Incertezas sobre investimentos de R$ 10 bilhões em eucalipto em MT

Suspensão de acordo em MT gera incerteza em investimentos de R$ 10 bilhões para produção de eucalipto
A recente suspensão do Termo de Compromisso Ambiental (TCA) em Mato Grosso, que visava regulamentar o uso de lenha de matas nativas para produção de energia nas usinas de etanol de milho, traz um cenário de incerteza para os investimentos estimados em R$ 10 bilhões na expansão da produção de eucalipto até 2030. Este montante poderia mais que dobrar a área destinada ao cultivo de eucalipto no estado, passando de 165 mil para 400 mil hectares.

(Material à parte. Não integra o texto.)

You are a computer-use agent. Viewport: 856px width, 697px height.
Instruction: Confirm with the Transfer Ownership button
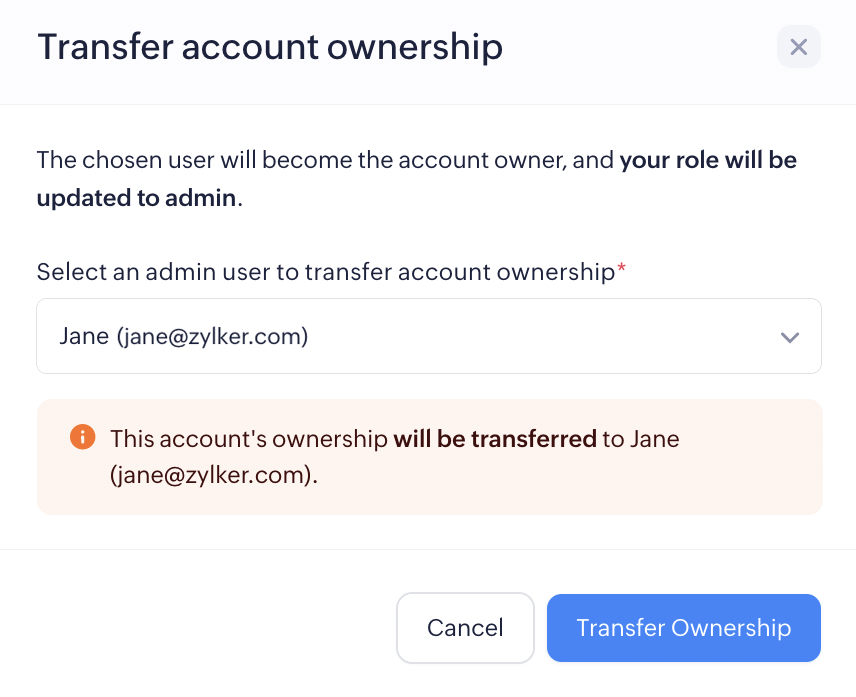[683, 628]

Com a suspensão, as metas de crescimento das florestas plantadas e a redução do uso de biomassa oriunda da vegetação nativa não foram efetivamente implementadas. Isso gera um descontentamento entre investidores que esperavam orientação clara para a expansão do plantio de eucalipto, um recurso considerado renovável e essencial para minimizar os impactos ambientais do etanol de milho.

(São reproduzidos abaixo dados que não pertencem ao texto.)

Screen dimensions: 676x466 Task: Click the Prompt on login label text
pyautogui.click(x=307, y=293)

A madeira de eucalipto representa uma alternativa sustentável ao uso da biomassa nativa, essencial à indústria de etanol em rápido crescimento. Contudo, a possibilidade de flexibilização das regras leva a temores sobre um possível retrocesso nas práticas de reflorestamento em um estado que abriga um grande número de usinas de etanol.
A preocupação é que essa flexibilização, que permitiria o uso de 5% de madeira nativa, possa prejudicar ainda mais a expansão necessária para atender os requisitos do TCA. A utilização de florestas nativas para atender à demanda da produção de energia torna-se uma questão crítica, já que isso pode aumentar a pressão sobre ecossistemas já vulneráveis, comprometendo assim a sustentabilidade da mobilidade no estado.
Para os motoristas e a mobilidade geral, a produção sustentável de biocombustíveis como o etanol é crucial. Um aumento no uso de eucalipto pode resultar em etanol mais sustentável, com impacto positivo nas emissões e na qualidade do ar. A incerteza em torno do investimento pode atrasar inovações e ampliações necessárias, refletindo na capacidade do setor de fornecer uma alternativa verde para os combustíveis fósseis.
Além disso, a expansão das florestas de eucalipto pode contribuir para a reabilitação de áreas de pastagens degradadas, promovendo melhores práticas agrícolas e ampliando a oferta de energia renovável no estado. Portanto, assegurar um marco regulatório claro é vital não apenas para os investidores, mas também para a mobilidade e sustentabilidade em Mato Grosso.